The reason that machine learning is really taking off now is that we finally have the tools to build the big rocket engine — that is giant computers, that’s our rocket engine. And the fuel is the data. We finally are getting the data that we need.

The digitization of society creates a lot of data and we’ve been creating data for a long time now. But it was just in the last several years we’ve been finally able to build big enough rocket engines to absorb the fuel. So part of our approach, not the whole thing, but a lot of our approach to speech recognition is finding ways to build bigger engines and get more rocket fuel.

For example, here is one thing we did, a little technical. Where do you get a lot of data for speech recognition? One of the things we did was we would take audio data. Other groups use maybe a couple thousand hours of data. We use a hundred thousand hours of data. That is much more rocket fuel than what you see in academic literature.

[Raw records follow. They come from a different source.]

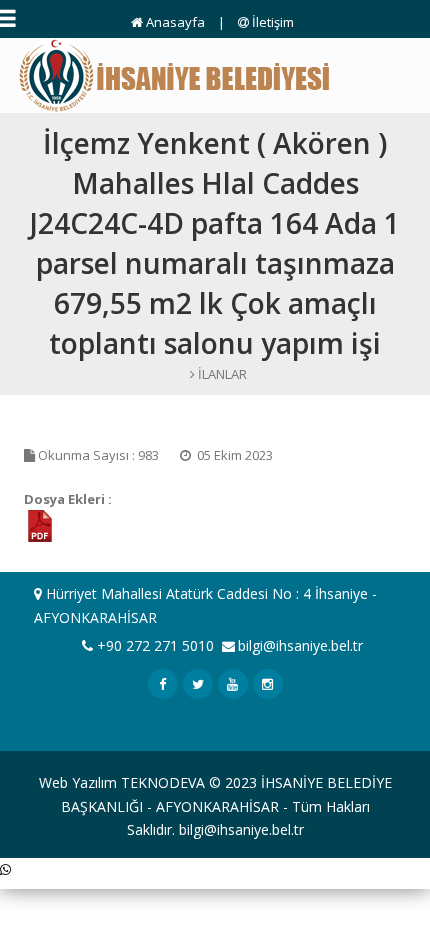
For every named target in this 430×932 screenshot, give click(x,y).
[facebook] (163, 684)
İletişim (271, 22)
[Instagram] (268, 684)
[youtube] (233, 684)
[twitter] (198, 684)
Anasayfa (174, 22)
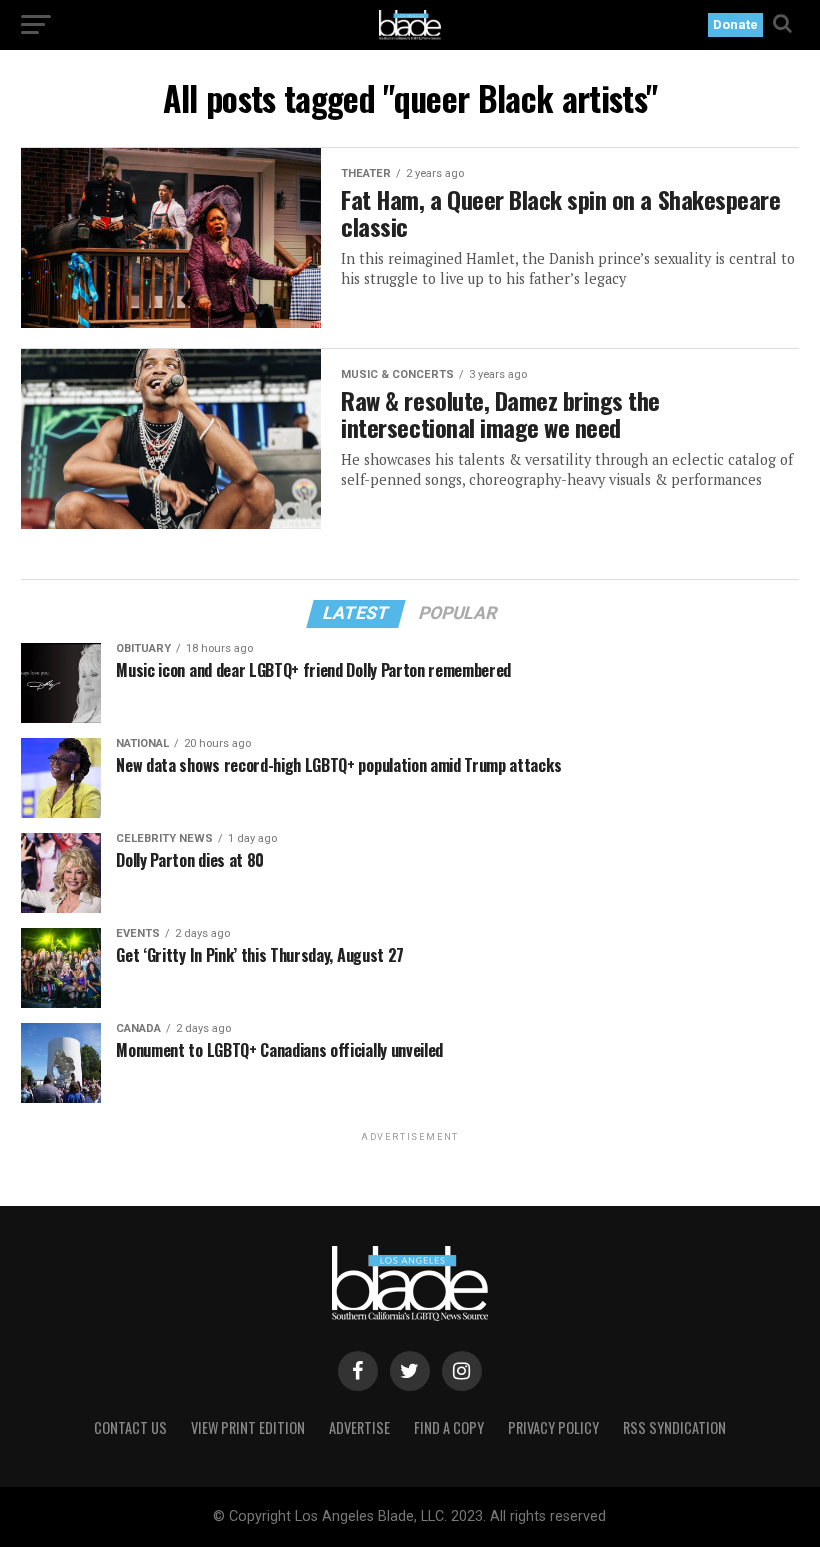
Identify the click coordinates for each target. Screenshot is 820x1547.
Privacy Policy (553, 1427)
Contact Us (130, 1427)
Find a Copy (449, 1427)
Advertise (359, 1427)
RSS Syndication (674, 1427)
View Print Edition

Then one of the things we did was, if we have an audio clip of you saying something, we would take that audio clip of you and add background noise to it, like a clip recorded in a cafe. So we synthesize an audio clip of what you would sound like if you were speaking in a cafe. By synthesizing your voice against lots of backgrounds, we just multiply the amount of data that we have. We use tactics like that to create more data to feed to our machines, to feed to our rocket engines.

One thing about speech recognition: most people don’t understand the difference between 95 and 99 percent accurate. Ninety-five percent means you get one-in-20 words wrong. That’s just annoying, it’s painful to go back and correct it on your cell phone.

Ninety-nine percent is game changing. If there’s 99 percent, it becomes reliable. It just works and you use it all the time. So this is not just a four percent incremental improvement, this is the difference between people rarely using it and people using it all the time.

So what is the hurdle to 99 percent at this point?

We need even bigger rocket engines and we still need even more rocket fuel. Both are still constrained and the two have to grow together. We’re still working on pushing that boundary.